Common mistakes to avoid while drafting privacy notices
a) Not indicating an appropriate legal basis
Data fiduciaries may end up relying on an incorrect lawful basis which may have consequences at a later stage. To this end, the bases on which the personal data is to be processed has to be carefully identified and specified in the privacy notice.
b) Not specifying instances of cross-border data transfers
While there are many entities that share or disclose personal data outside India, either for storage services or to their affiliate and group entities most data fiduciaries do not appropriately inform the data principals of such transfers. Backing up or storage is one aspect which may be performed on foreign servers and may qualify as cross-border transfers.
c) Not accounting for different sources of data collection
Privacy policies often do not mention the sources from which a data fiduciary is obtaining data and usually only focus on the data directly collected by the data fiduciary.

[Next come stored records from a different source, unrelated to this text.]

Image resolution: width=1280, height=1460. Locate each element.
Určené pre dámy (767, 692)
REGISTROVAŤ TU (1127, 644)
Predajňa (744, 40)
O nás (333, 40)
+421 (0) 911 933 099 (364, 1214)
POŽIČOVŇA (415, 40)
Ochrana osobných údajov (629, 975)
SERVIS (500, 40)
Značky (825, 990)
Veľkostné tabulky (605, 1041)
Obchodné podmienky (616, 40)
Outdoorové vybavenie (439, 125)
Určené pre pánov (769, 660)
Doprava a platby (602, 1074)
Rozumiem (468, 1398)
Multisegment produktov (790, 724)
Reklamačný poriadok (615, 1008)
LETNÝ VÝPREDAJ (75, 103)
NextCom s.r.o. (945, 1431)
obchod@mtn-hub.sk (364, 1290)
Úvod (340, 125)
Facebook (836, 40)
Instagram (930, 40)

d) Names of third parties with whom personal data is shared is not specified
Bundling categories of recipients as associates, affiliates, service providers, etc., should be avoided. Where it is not possible to disclose the names of all such entities to the data principal upfront, the data fiduciary can device other mechanisms to disclose such data to the data principals as and when required. For instance, disclosing names of the entities in a phased manner or disclosing such details if requested by the data principal, etc.
In the next part of the Implementation Series, we will cover the remaining requirements for a valid privacy notice as necessitated under the Bill.

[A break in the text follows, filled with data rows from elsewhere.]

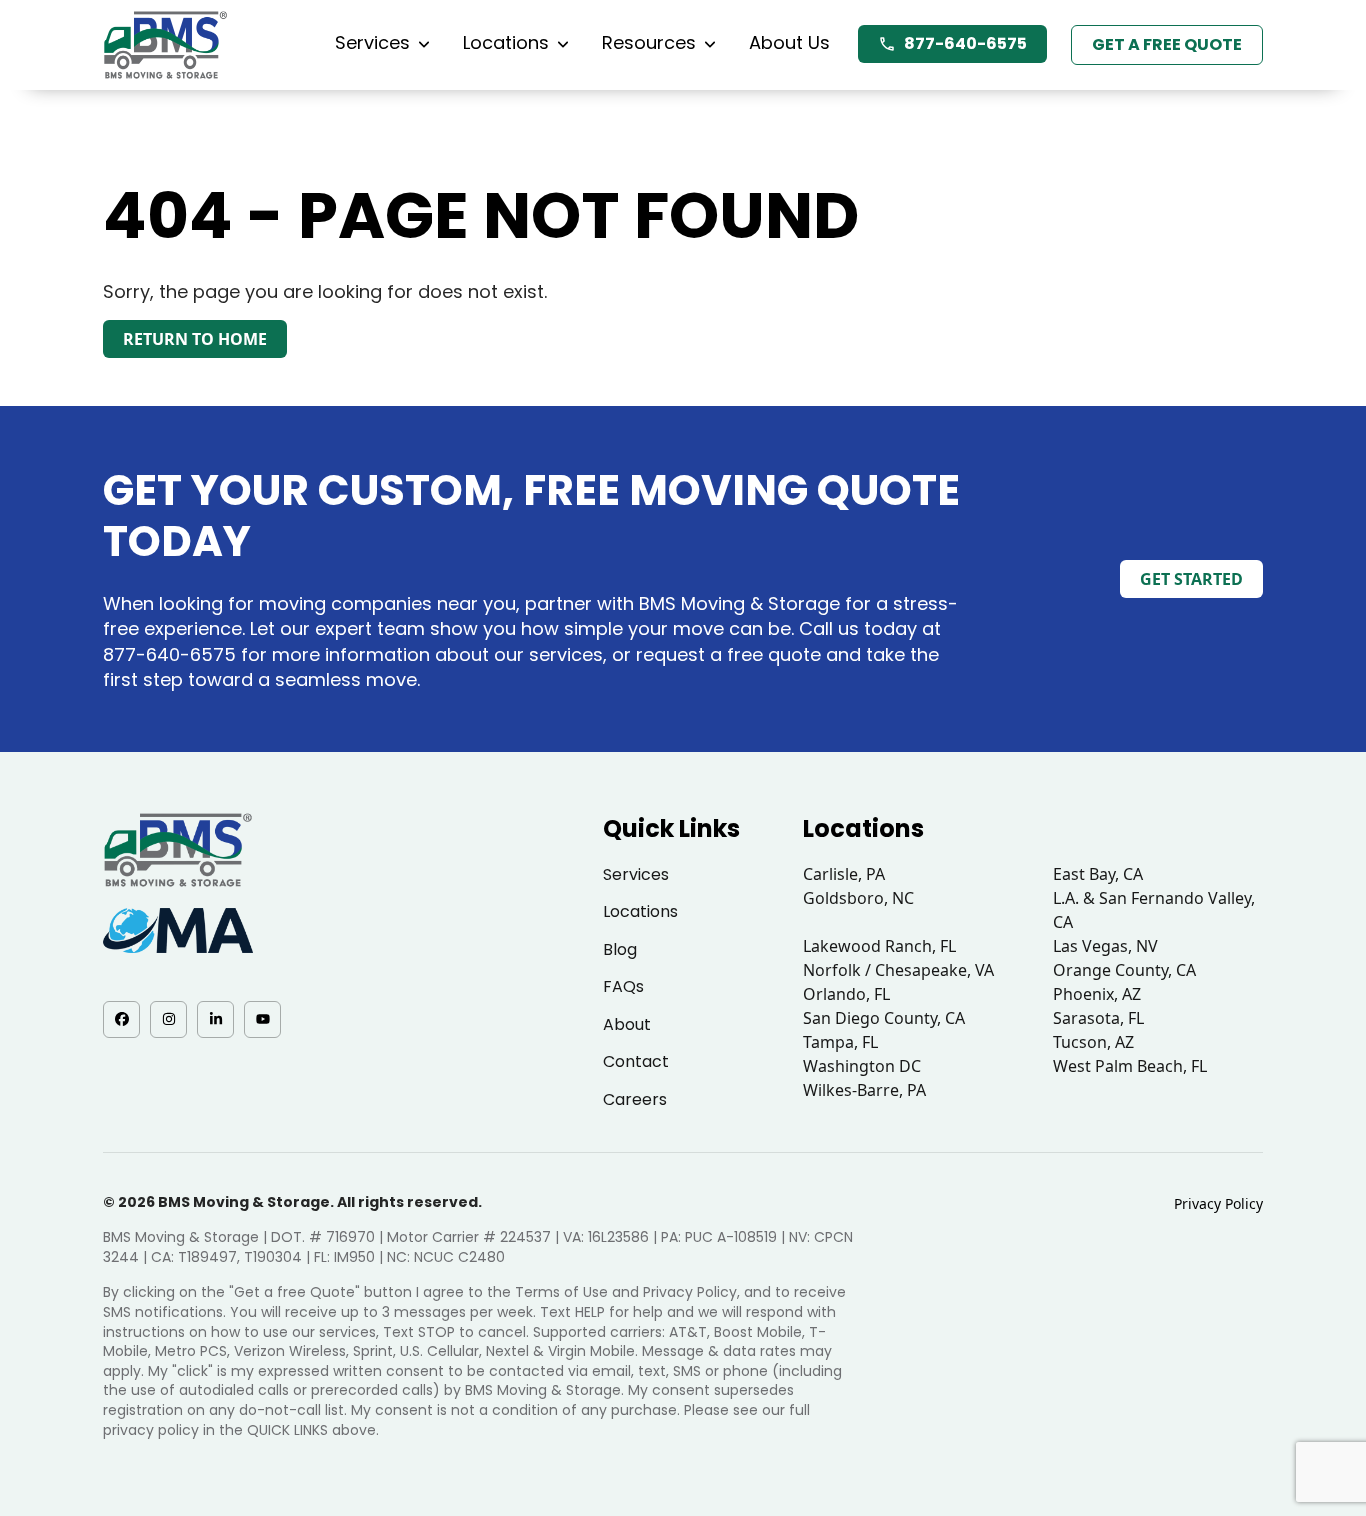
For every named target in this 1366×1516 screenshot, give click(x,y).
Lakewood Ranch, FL (879, 946)
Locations (506, 42)
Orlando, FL (846, 994)
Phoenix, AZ (1097, 994)
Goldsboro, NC (858, 898)
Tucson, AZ (1093, 1042)
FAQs (623, 986)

[The authors are Partner and Associate, respectively, in Data Protection and TMT practice of Lakshmikumaran & Sridharan Attorneys, New Delhi]
[1] Clause 7 (1)(e) of the Bill, 2021.
[2] Clause 11 of the Bill, 2021.
[3] Clause 11(2) of the Bill, 2021.
[4] Clause 12 of the Bill, 2021.
[5] Clause 13 of the Bill, 2021.
[6] Clause 14 of the Bill, 2021.
[7] Clause 14(1)(a) of the Bill, 2021.
[8] Clause 14(1)(b) of the Bill, 2021.
[9] Clause 14(1)(c) of the Bill, 2021.
[10]Clause 14(1)(d) of the Bill, 2021.
[11]Clause 14(1)(e) of the Bill, 2021.
[12] Clause 7 (1)(f) of the Bill, 2021.
[13] Clause 7 (1)(f) of the Bill, 2021
[14] Clause 7 (1)(g) of the Bill, 2021.
[15] Clause 7 (1)(h) of the Bill, 2021.